Organic Click Through Rate Research
Your idea should rank first in search queries, the marketplace, the app store, or other channels.
How to place your idea to win keywords?
- Search your space with Google Keyword Explorer, Moz, SEMrush, or other tools. Check the competition and difficulty to win first place.
- Learn SEO if you don’t know how to research and build a strong search engine presence. This is the most important marketing skill for you now.
- Re-position your idea and niche to find keyword topics where you can win SEO even if it is a very long tail spot.
Winning organic SEO is the best auto-pilot marketing strategy. It requires no spending on ads, no dependency on app store quirks, no big effort to produce social media content. The leader in a niche marketplace (e.g., Apple Store, Google, Azure, or Shopify) is a good starting position too. But, if you are dependent on their game rules, it could create long-term difficulties. So, focus on winning SEO and use the marketplace positioning as a complementary strategy.
TEST 10. YOU SHOULD BE ABLE TO BOOTSTRAP YOUR IDEA AND BE PROFITABLE AT A LOW PRICE

Estimate your expenses and potential revenue for your idea. If you don’t see a reasonable way to make a profit, the idea is not good.
A self-sustainable bootstrapped startup is the best way to start your business. You will avoid the pressure of growing at all costs and losing control of your startup. You can build a company how you want (not the investor’s way) and be your own boss.
Product pricing is then a strategic choice. You have to align all of your costs to fit your available budget and still make a profit.
One important point is that your subscription price should be low at the beginning (less than $1000 per year). This will reduce barriers for many self-serving customers and avoid high-touch sales. Otherwise, you have to mount large sales and support efforts.
Estimate revenue:
- What is the potential market size, and who are the buyers?
- How many Google queries people make for similar problems?
- How big and successful are your competitors?
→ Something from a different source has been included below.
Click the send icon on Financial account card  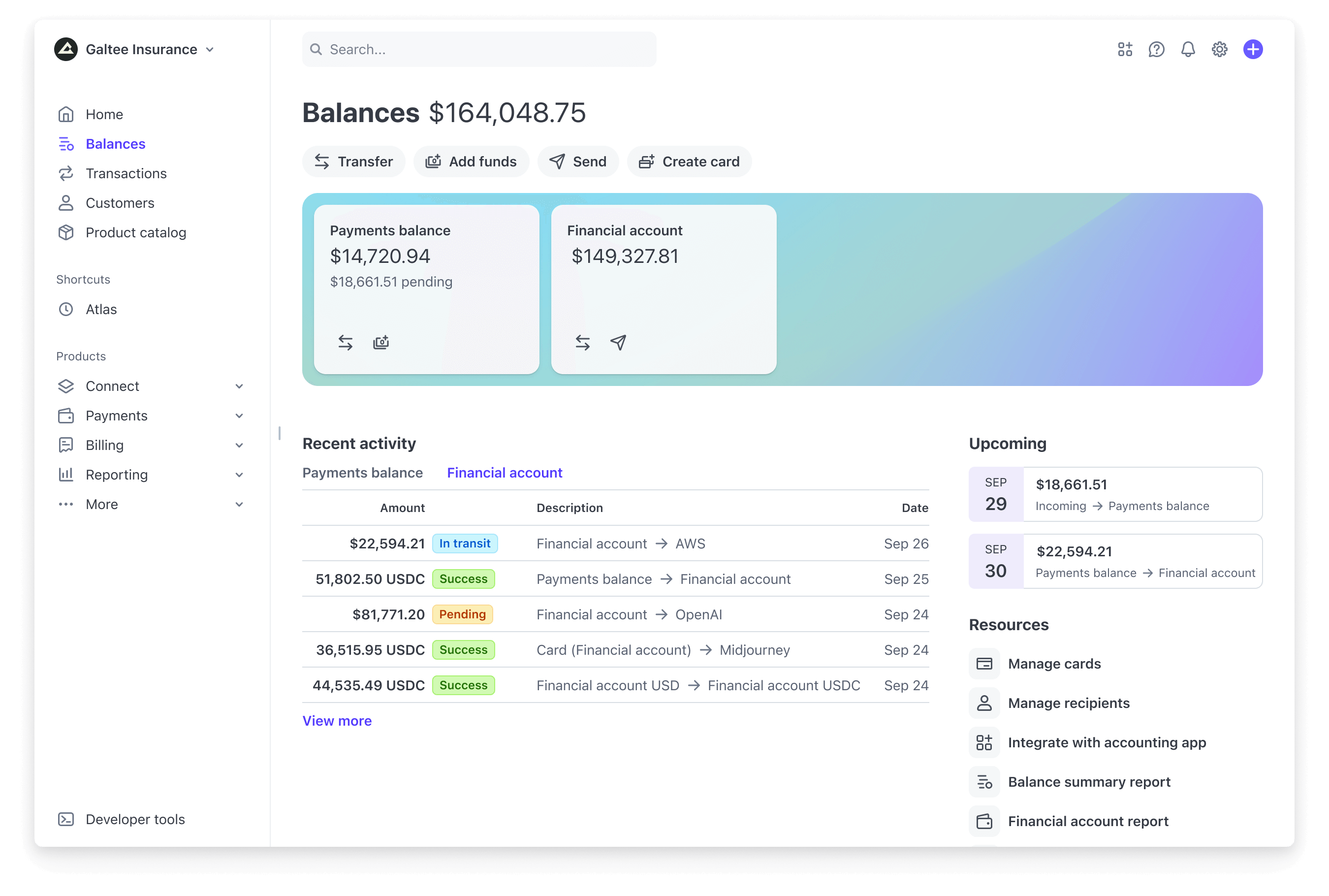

What do they charge?
- What is the purchasing power of the average customer (think teenagers vs. enterprises)?
Estimate expenses:
- Hosting
- Services – support, payments, subscriptions
- Advertisement
- Freelancer payments
- Required software purchases and licensing
- Royalty payments
- Your personal computer, Internet, and mobile bills
Estimate profits:
- What is the breaking point to make a profit?
- What will your pricing tiers be?
- How many customers do you need to cover these expenses?
- Does it match your low-end expectations for a market size?
Estimate opportunity cost:
- Do you give up other income to work on your project? You can be a freelancer rejecting new projects or a full-time employee moving to a part-time.
- Can you start cheap and survive longer?
- Will you be able to transition over time from your current sources of income without giving up much?
- Can you bootstrap yourself from your existing savings instead of taking credits and investments?
- Will you avoid financial hardship and still enjoy life?
After answering these, shape your first version of the idea to be profitable and low risk for your finances and future.